Yesterday, being Labor Day, there was a parade in my town with various organizations, schools, groups, and other people in the parade to entertain the locals. When I was in high school I walked in the parade with the group I was in then. Being in the SCA now I found out they march every year to promote the organization, help recruit, and just kind of show off. We also have a demonstration after the parade for people to come and see what we are about. I decided to march in the parade with the group.

Anyone who wants to march is allowed. There are armored combat fighters who stop every once in while to battle each other to applause and cheers.

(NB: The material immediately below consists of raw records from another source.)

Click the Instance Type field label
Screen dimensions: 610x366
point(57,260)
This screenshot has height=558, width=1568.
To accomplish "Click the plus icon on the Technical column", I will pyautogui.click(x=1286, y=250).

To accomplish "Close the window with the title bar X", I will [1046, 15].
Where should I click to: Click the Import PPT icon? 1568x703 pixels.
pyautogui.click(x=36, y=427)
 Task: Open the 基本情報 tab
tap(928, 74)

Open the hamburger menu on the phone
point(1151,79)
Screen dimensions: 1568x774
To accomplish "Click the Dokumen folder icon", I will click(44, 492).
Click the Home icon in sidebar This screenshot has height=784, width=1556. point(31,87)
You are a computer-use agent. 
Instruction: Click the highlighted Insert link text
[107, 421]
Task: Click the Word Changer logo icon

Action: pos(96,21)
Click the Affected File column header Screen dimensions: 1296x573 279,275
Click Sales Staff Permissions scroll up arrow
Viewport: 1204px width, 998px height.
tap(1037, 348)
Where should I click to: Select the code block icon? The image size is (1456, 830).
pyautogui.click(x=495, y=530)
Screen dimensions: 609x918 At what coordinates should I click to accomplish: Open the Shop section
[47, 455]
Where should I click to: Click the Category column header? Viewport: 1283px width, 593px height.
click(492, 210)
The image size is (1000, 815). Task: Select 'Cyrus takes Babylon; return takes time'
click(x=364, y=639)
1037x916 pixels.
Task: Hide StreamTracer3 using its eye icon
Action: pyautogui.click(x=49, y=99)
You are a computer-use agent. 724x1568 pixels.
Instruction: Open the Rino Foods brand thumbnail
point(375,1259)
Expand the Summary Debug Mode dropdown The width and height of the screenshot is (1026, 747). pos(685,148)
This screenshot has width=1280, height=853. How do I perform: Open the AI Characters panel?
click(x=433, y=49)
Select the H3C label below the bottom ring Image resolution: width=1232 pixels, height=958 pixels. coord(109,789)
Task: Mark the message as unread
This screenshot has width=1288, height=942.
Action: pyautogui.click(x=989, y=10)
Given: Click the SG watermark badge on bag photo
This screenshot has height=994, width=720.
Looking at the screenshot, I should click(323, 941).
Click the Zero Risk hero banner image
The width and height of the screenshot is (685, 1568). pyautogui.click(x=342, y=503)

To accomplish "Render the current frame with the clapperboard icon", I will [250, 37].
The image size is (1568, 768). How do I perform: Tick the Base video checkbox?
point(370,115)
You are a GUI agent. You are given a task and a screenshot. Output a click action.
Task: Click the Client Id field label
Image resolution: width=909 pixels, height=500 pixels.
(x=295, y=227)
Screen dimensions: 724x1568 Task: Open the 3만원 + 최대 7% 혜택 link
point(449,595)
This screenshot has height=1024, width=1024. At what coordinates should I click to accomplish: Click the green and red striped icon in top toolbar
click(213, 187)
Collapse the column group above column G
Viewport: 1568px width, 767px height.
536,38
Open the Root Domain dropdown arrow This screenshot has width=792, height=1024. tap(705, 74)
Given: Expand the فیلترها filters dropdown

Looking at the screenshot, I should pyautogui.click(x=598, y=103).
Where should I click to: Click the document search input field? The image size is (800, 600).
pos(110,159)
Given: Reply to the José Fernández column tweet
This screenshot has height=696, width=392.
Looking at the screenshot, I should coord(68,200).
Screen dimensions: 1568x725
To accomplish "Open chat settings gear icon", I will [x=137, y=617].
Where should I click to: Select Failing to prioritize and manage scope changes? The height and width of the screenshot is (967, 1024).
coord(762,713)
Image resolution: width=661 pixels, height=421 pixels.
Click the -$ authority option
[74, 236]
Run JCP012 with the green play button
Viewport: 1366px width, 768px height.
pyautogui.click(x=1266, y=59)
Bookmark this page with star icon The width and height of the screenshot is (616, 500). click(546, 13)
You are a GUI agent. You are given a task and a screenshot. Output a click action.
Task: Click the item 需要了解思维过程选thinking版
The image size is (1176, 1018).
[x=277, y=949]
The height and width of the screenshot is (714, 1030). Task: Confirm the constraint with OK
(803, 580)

I didn’t actually count but we had 5-6 fighters. They are in full gear like when they really fight, because they are hitting almost as hard as during actual combat. The only difference here is that all the shots are arm, shoulder, and body since no one is going to die and leg shots are not allowed so everyone can still walk.

We also had one archer, one of the comedic actors, one boffer fighter in full gear, one boffer carrying a sword only, a few children in garb, one gentleman in garb and several ladies in garb. The gentleman and one of the ladies in garb had pamphlets to hand out to those who seemed interested in what we were wearing or did while we marched. We also had a banner to show off who we were. It was a generic SCA banner that did say Society for Creative Anachronism. I helped carry the banner by choice. I had decided previously I wasn’t going to try and fight and walk.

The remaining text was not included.